_EXCERPT TO READ_.
########

The Daily Telegraph - Saturday - Travel
THE CARIBBEAN
If most tourism in Jamaica understandably focuses on the island’s lovely beaches, it also underscores the capital’s ongoing status as the cradle for the Caribbean’s most distinctive genre. Bob Marley is hardly forgotten, but Kingston has also forged the careers of reggae giants from (sadly recently departed) Toots Hibbert to Chronixx, the latest bright young thing.
Key location: The Bob Marley Museum (bobmarleymuseum.com) remembers the king of reggae in the house where he lived, recorded and survived an assassination attempt in 1976. Essential track: Bob Marley: Could
You Be Loved (1980).
How to do it: Explore (01252 883747; explore.co.uk) offers a 10-day Explore Jamaica group tour that charts the island in depth, including Kingston. From £2,633 per person, with flights.

########

[Dataset excerpts]
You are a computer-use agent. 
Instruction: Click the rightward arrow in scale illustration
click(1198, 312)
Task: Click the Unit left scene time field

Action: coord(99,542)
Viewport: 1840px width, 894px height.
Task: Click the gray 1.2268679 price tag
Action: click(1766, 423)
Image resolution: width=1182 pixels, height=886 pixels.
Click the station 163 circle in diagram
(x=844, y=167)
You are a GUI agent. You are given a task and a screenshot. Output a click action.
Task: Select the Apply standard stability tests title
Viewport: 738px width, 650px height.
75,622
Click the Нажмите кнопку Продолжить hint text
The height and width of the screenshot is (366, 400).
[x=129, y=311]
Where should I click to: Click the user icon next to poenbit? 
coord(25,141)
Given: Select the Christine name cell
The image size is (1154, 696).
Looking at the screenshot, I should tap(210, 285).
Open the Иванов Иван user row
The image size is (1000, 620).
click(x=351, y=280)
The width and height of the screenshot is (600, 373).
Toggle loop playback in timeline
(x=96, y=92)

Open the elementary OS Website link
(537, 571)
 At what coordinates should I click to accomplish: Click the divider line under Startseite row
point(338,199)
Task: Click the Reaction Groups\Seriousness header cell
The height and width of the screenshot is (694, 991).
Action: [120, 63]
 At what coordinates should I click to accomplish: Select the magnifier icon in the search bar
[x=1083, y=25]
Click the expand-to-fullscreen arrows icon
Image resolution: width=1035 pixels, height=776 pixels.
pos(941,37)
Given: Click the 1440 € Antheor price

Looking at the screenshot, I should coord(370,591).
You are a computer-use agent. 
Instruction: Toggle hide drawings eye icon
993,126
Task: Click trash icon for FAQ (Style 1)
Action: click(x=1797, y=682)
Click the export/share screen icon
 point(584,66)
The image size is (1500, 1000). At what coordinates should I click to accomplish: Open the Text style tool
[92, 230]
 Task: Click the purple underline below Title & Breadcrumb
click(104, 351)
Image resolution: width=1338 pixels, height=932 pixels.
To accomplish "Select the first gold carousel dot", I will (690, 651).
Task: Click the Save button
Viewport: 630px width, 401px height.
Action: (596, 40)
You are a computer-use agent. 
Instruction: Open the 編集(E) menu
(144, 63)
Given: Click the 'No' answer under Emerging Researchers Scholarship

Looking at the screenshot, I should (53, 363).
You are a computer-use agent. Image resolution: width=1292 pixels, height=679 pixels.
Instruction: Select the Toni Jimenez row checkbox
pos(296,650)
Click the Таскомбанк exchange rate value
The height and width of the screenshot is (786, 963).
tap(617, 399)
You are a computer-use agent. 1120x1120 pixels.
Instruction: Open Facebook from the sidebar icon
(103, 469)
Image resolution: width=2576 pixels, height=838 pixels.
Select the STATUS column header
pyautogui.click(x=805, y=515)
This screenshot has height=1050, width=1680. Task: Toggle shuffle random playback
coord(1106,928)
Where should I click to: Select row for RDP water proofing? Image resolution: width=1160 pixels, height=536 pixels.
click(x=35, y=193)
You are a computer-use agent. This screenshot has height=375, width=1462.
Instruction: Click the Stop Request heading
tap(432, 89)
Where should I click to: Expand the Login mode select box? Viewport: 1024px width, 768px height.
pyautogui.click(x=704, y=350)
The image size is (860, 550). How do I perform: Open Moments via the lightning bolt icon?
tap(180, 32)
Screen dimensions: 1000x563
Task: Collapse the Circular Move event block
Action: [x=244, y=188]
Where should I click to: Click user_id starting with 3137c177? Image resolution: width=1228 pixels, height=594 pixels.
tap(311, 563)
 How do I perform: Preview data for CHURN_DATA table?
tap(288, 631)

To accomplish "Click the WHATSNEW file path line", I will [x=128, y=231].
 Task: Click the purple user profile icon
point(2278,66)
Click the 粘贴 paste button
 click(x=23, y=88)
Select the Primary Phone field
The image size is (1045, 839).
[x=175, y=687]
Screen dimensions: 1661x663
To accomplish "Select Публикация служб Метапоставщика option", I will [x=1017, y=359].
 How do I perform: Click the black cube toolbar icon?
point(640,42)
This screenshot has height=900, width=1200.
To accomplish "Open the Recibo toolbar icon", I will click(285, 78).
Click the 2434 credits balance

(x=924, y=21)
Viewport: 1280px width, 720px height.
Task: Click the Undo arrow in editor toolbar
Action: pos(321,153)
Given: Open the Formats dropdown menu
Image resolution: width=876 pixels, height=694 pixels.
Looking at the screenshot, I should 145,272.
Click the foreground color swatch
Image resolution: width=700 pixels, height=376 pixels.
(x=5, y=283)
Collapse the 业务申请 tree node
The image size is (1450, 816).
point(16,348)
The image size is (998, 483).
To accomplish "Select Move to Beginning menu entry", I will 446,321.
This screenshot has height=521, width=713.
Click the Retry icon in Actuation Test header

########

_THE PROBLEM_. Resume the travel piece on Jamaica and reggae from the point where it stops. The records have nothing to do with the text.

_RESPONSE TO THE EXERCISE_.
HAVANA
There is a certain amount of misconception about salsa, the genre that, though defiantly Cuban in soul – all infectious rhythm and brass flourishes – actually originated with the island diaspora in New York in the 1960s. But that doesn’t mean you won’t hear it in Havana, where it shimmers alongside “son cubano”, the more restrained music of pre-revolutionary Cuba – as was notably revived in the 1990s by Buena Vista Social Club.
Key location:
Casa de la Musica, on Calle Galiano, where the dancing never stops.
Essential track: Celia Cruz & Johnny Pacheco: Saludo Celestial (1978).
How to do it: G Adventures (020 7313 6953; gadventures.com) offers a 16-day Salsa & Snorkelling group tour – aimed at 20-something travellers – which dives and dances in equal measure (including salsa lessons). From £1,104 per person ( flights not included).